Omit all pictures. Quote only the lines from the one with "You are a GUI" through the end of the material below.

╔══

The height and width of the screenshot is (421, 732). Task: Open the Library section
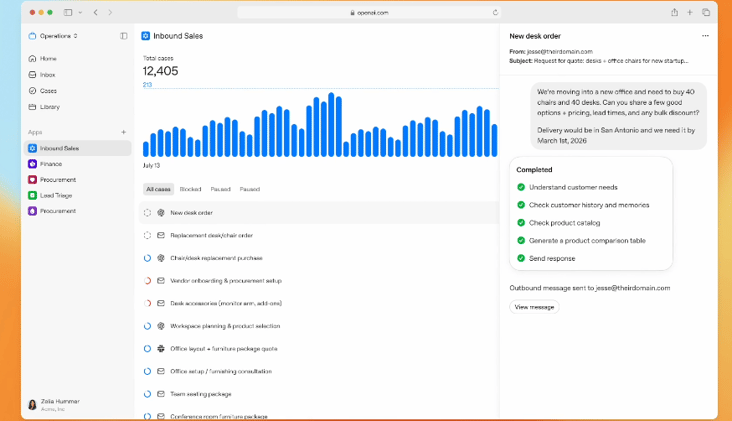pos(49,107)
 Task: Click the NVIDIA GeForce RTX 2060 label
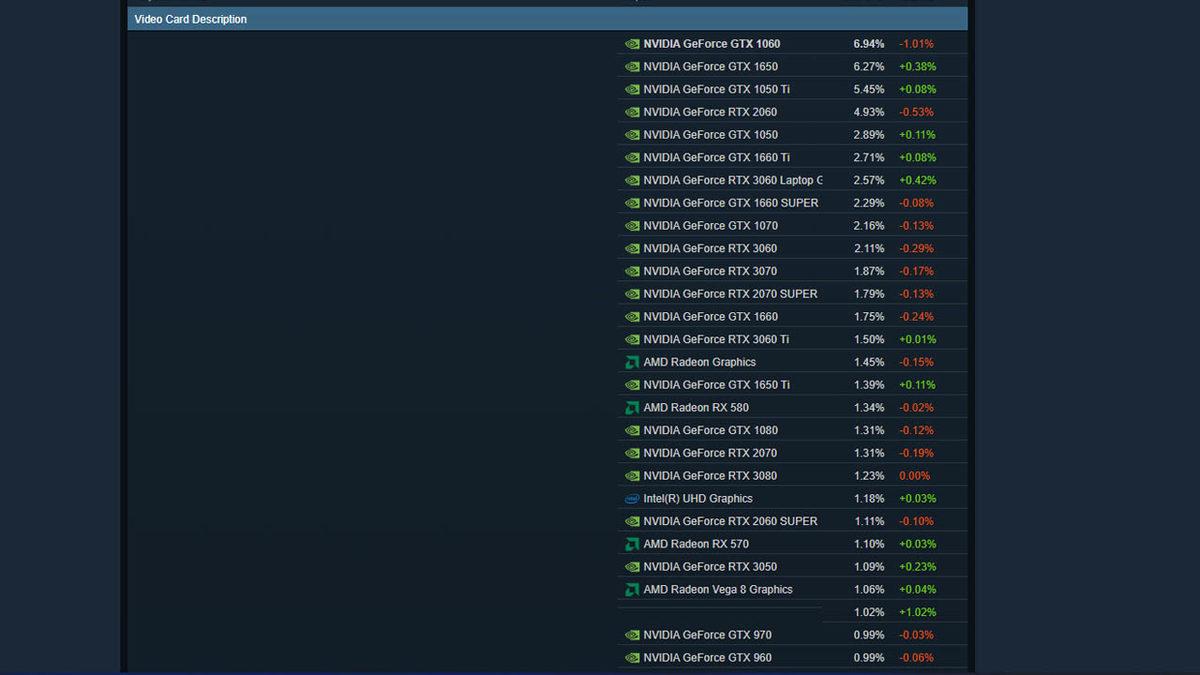(x=710, y=112)
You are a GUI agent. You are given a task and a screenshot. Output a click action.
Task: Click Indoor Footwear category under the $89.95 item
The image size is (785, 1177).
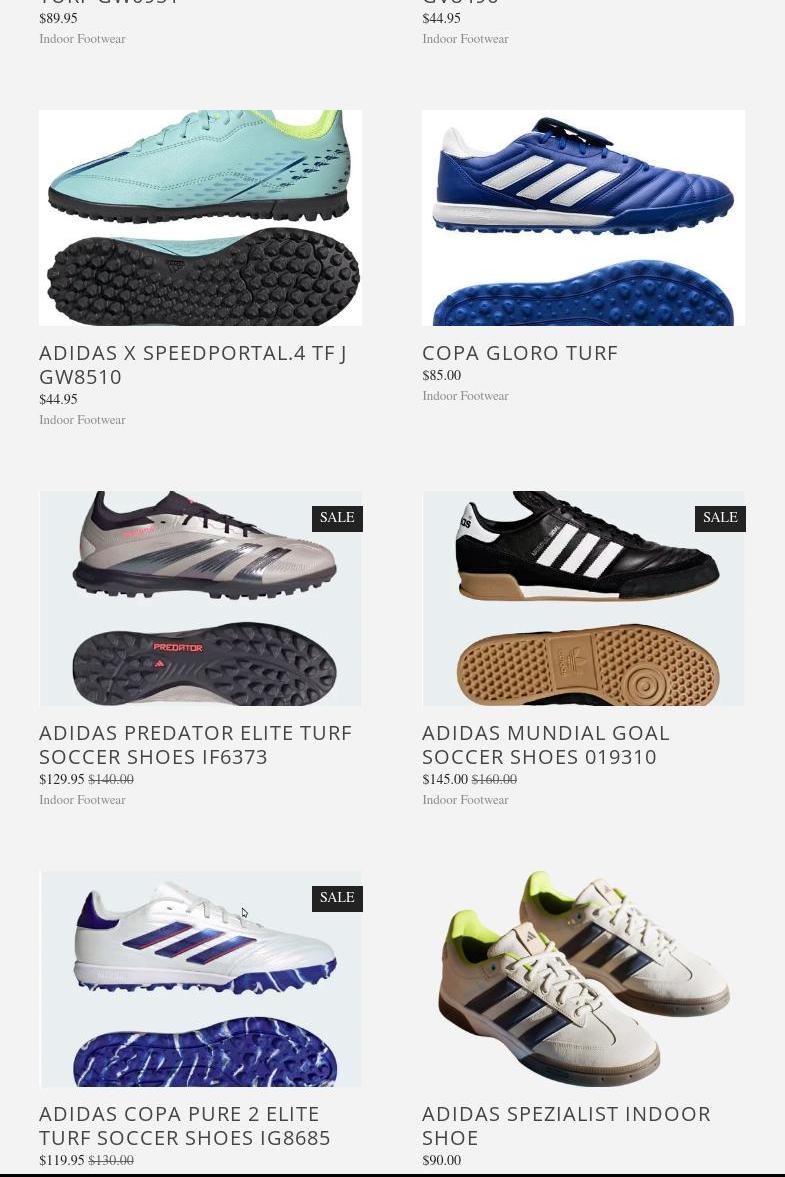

╚══

**Task solution**:
You are a GUI agent. You are given a task and a screenshot. Output a click action.
Task: Click Indoor Footwear category under the $89.95 item
The image size is (785, 1177).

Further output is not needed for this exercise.